Bagian berikut ini akan memberitahu apa yang dapat Anda lakukan bila menggunakan
internet via e-mail.

1. Meraih informasi dengan e-mail.


E-mail merupakan bentuk komunikasi elektronik yang terdistribusi paling luas di
dunia. Anda dapat mengirim e-mail ke internet, dan Anda juga dapat mengirim surat
ke layanan e-mail lain lewat internet. Jumlah orang yang memiliki alamat e-mail di
internet diperkirakan bertambah 15 juta. Dengan menggunakan alamat e-mail, Anda
dapat menghubungi orang-orang tidak hanya pada layanan on-line Anda, tetapi orang-
orang di seluruh dunia.
2. Berlangganan ke Mailing Lists
Mailing list merupakan mekanisme diskusi public lewat alamat e-mail sentral yang
mengirim mail (surat/pesan) yang datang balik ke setiap orang pada daftar.
3. Berlangganan majalah elektronis.
Di internet terdapat pula majalah dan jurnal elektronis, seperti media cetak, bebagai
topic dapat Anda tamui, tingkat formalitas dan jadwal penerbitannya juga bervariasi.
4. Newsgroups.
Newsgroup merupakan forum public untuk diskusi berbagai jenis topic.
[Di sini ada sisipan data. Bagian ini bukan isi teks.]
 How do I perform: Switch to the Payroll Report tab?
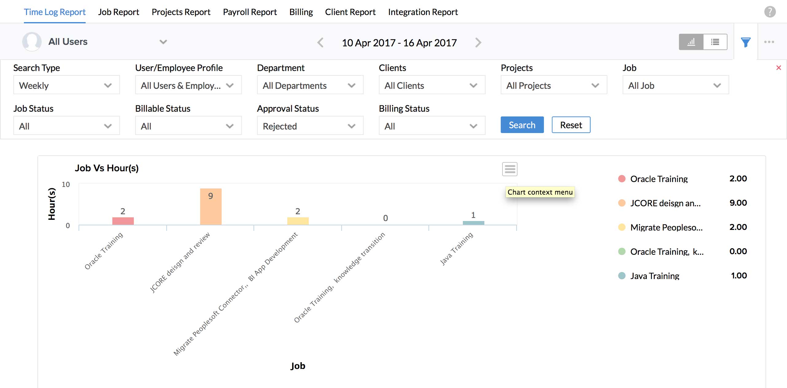pyautogui.click(x=250, y=12)
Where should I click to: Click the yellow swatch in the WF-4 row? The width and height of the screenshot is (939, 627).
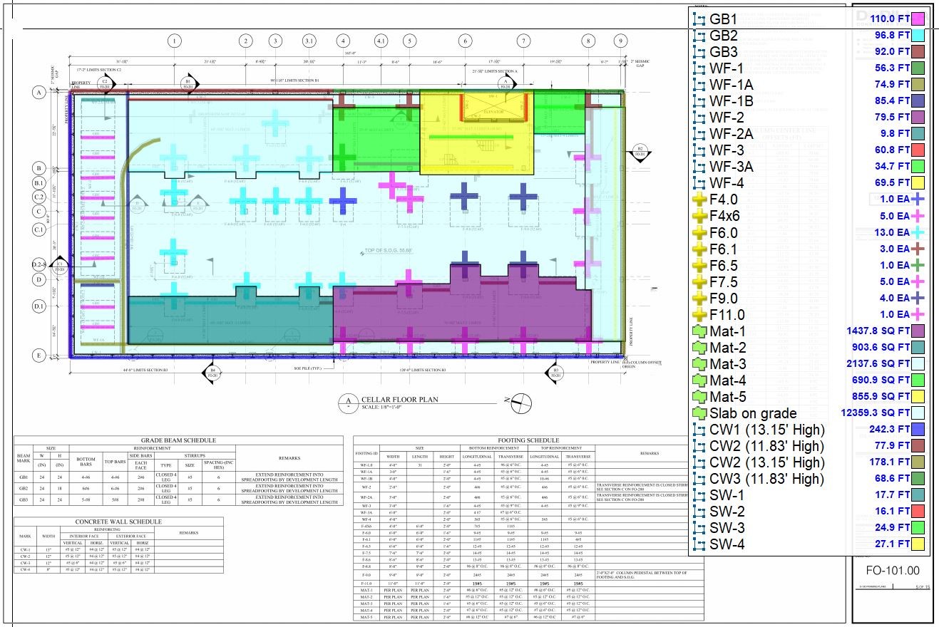(918, 183)
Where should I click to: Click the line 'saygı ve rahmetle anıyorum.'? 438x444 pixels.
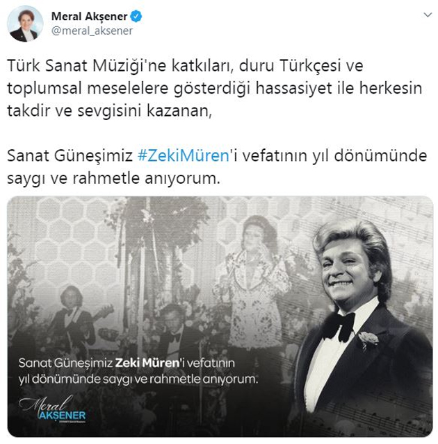[113, 178]
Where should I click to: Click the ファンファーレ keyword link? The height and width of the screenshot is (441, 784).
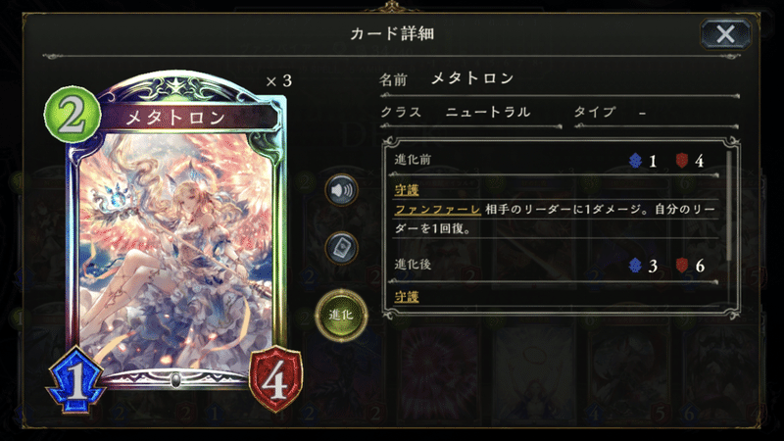437,210
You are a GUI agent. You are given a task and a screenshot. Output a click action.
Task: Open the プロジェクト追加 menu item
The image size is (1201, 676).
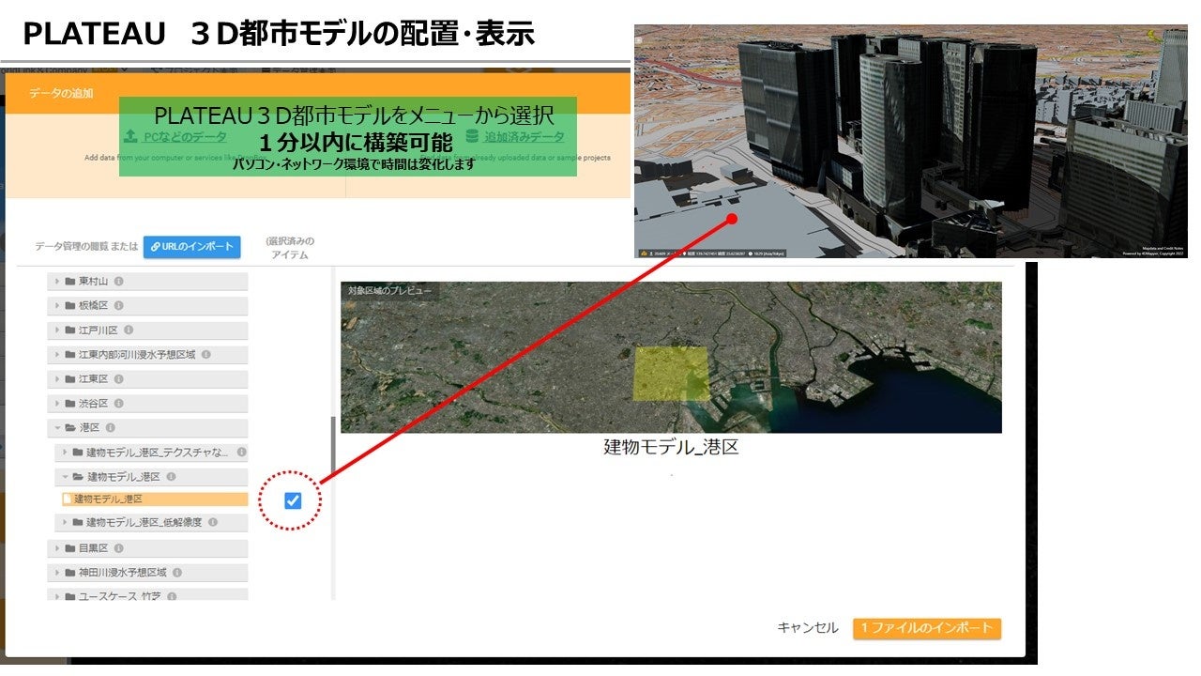(x=194, y=69)
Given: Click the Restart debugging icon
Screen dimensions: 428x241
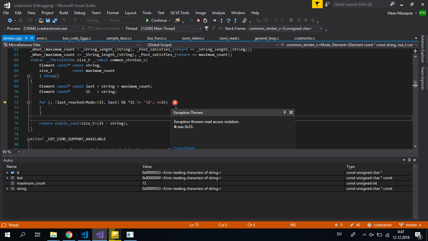Looking at the screenshot, I should click(205, 20).
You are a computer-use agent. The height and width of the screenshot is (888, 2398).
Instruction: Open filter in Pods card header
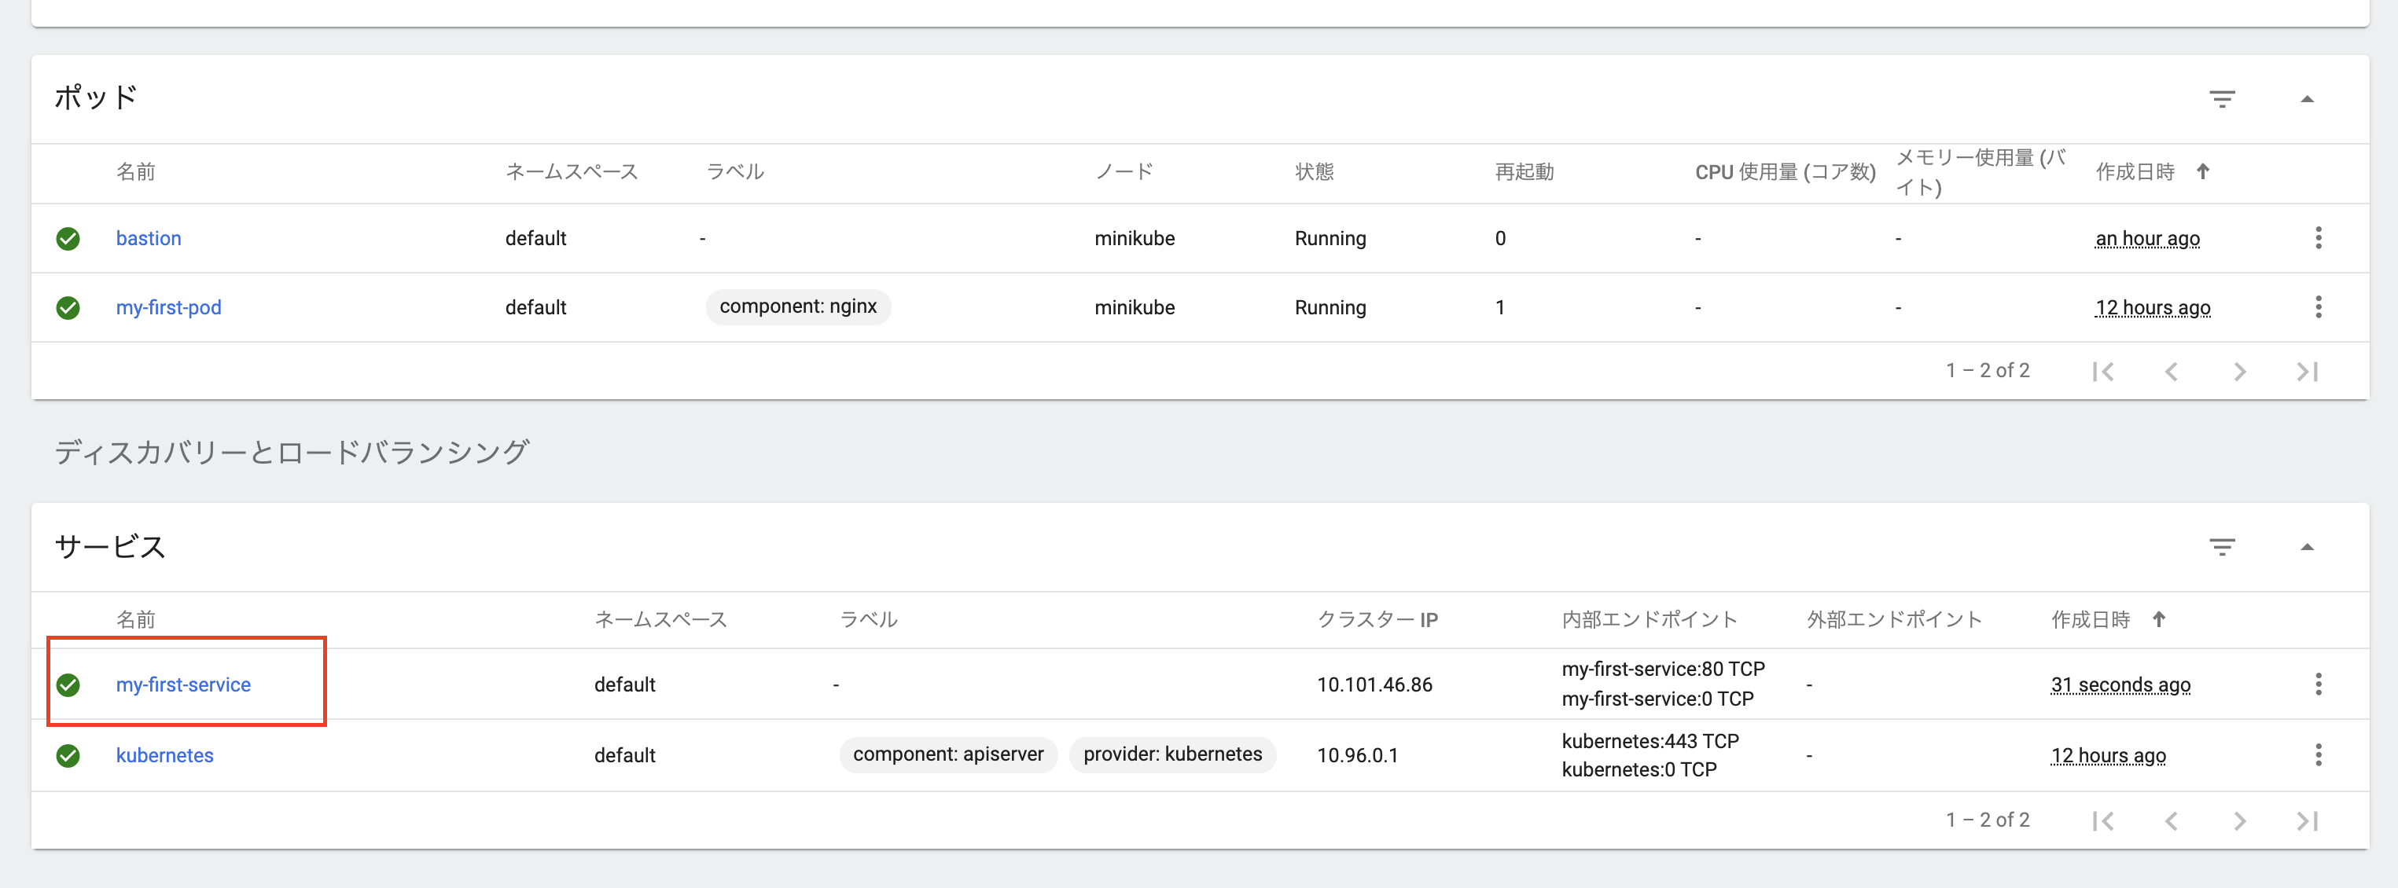click(x=2222, y=99)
Sumber
newsgroup paling besar adalah jaringan yang disebut USENET.
5. Mengambil file.
Salah satu manfaat internet adalah Anda dapat mengambil file-file yang disimpan
computer yang jauh letaknya dengan menggunakan ftp-mail (file transfer protocol via
e-mail)
File transfer protocol (ftp) adalah fasilitas yang memungkinkan kita mengirim dan
menerima file dari dan ke server di seluruh dunia yang terhubung dengan internet.
6. Mencari file dan sumberdaya.
Archie merupakan software tool untuk mencari database dari file yang dapat diskses
public yang tersedia lewat fasilitas ftp.

Bagaimana Cara E-Mail Bekerja ?


E-mail bekerja seperti pengiriman surat biasa. Surat yang dilengkapi dengan alamat e-
mail secara elektronis dikirim ke computer dengan alamat e-mail yang dituju, dan
dapat juga menuju ke computer lain dengan alamat yang berbeda.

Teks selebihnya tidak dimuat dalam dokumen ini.